● Text under study
━━━━

North Carolina's coast has been a magnet for explorers and tourists alike.
It's also where wild horses have been roaming the beach for centuries.
We're gonna take a new look at the wild horses on the Outer Banks coming up on Sci Nc.
- [Announcer] This program was made possible by contribution to your PBS station by viewers like you.
- [Announcer] Additional funding for the Sci Nc series is provided by gsk.
[upbeat music] - Hi again, and welcome to Sci Nc.
The images of the wild horses on the Outer Banks, fill tourism brochures their stories are legends but there's a lot of science behind it all.
Our story is from "Overview", a series produced by PBS North Carolina for PBS Digital Studios.
- [Announcer] These are the wild horses of the Outer Banks.
Locals call them banker horses.
They've managed to survive here for more than five centuries, but they're not technically supposed to be here.
Some view these horses as symbols of the American spirit, others as a beloved landmark of the local community but many view them as an invasive pest and one that's damaging a fragile landscape.

━━━━

● Source material
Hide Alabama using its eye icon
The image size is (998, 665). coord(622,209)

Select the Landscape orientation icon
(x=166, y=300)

━━━━

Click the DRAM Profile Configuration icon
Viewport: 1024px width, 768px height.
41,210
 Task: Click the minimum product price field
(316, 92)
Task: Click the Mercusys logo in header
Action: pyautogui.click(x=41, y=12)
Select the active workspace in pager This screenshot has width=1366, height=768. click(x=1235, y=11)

━━━━

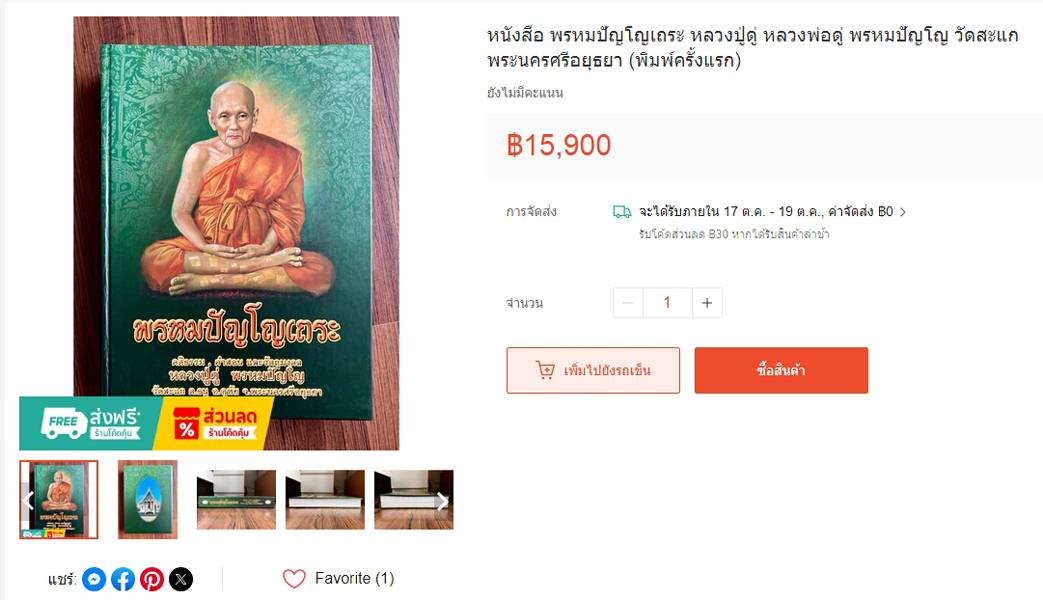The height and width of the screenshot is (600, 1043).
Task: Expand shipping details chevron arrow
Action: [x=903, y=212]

━━━━

● Tasks and exercises
1) Answer these from the transcript on the Outer Banks wild horses:
(a) What name do locals give the horses?
(b) Which company provides additional funding for the Sci Nc series?
(c) For how long have the horses managed to survive on the Outer Banks?
2) Resume the transcript on the Outer Banks wild horses, writing on from its final line.

● Set of answers
1)
(a) Banker horses.
(b) gsk.
(c) More than five centuries.

2)
So what do we do when an invasive species becomes an Instagram star?
Ah.. living by the ocean sounds pretty nice, but surviving on this thin sliver of sand off the coast of North Carolina isn't easy.
Banker horses endure powerful storms and hoards of summer tourists.
But how did they get here?
Horses have a curious origin story.
Fossils tell us their ancestors actually originated in North America around 30 million years ago and spread to other continents over the Bering land bridge.
But then the ancestors of horses died out in North America.
The modern day species only returned to the continent thousands of years later when European colonizers brought them back.
Europeans also brought with them, pigs, cattle, and rats along with a host of dangerous germs none of which were native to the continent.
Over the past five centuries these species have wreaked havoc on the landscapes ecosystems and people that were already here.
But the way we treat wild horses is very different from the way we treat wild pigs, for example.
Okay you very cute, but you're also a scourge and a nuisance wild horses and wild pigs are both feral, meaning they were once domesticated animals that broke free to live in the wild and they can both cause a lot of destruction to landscapes when there's too many of them.
On the Outer Banks, wildlife officials shoot feral pigs from helicopters to control their numbers.
In contrast, these horses all have names and are famous on Instagram.
They're island celebrities and they even have a cool origin story.
Supposedly the descendants of horses that swam ashore from Spanish shipwrecks in the 15th century populating this chain of islands that hugs the North Carolina coast.
So are horses a re-introduced native species or are they invasive?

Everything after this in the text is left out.